- _What you should do_
Where does the string "agent" occur in the records below? Copy every line that holds it.

- _Records for processing_
+ + + + +

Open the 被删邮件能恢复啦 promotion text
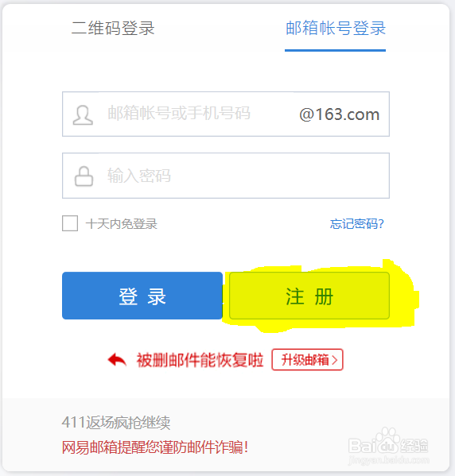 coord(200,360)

+ + + + +

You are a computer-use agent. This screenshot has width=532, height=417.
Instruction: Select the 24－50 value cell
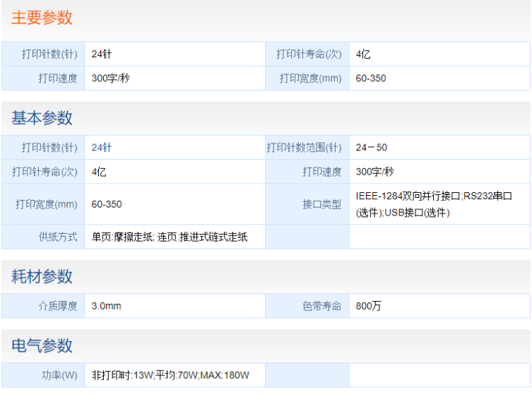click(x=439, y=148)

+ + + + +

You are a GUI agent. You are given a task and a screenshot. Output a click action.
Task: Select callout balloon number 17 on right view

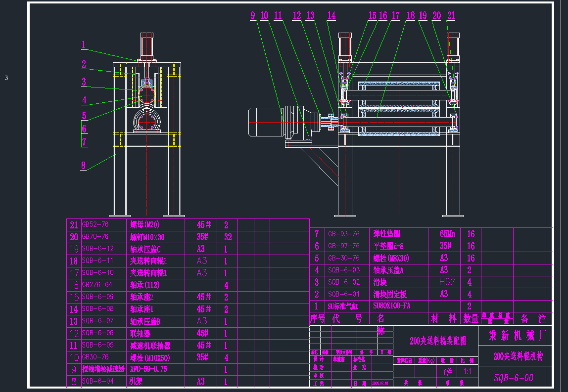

+ + + + +

- _Expected answer_
You are a computer-use agent. This screenshot has width=532, height=417.
You are a GUI agent. You are given a task and a screenshot. Output a click action.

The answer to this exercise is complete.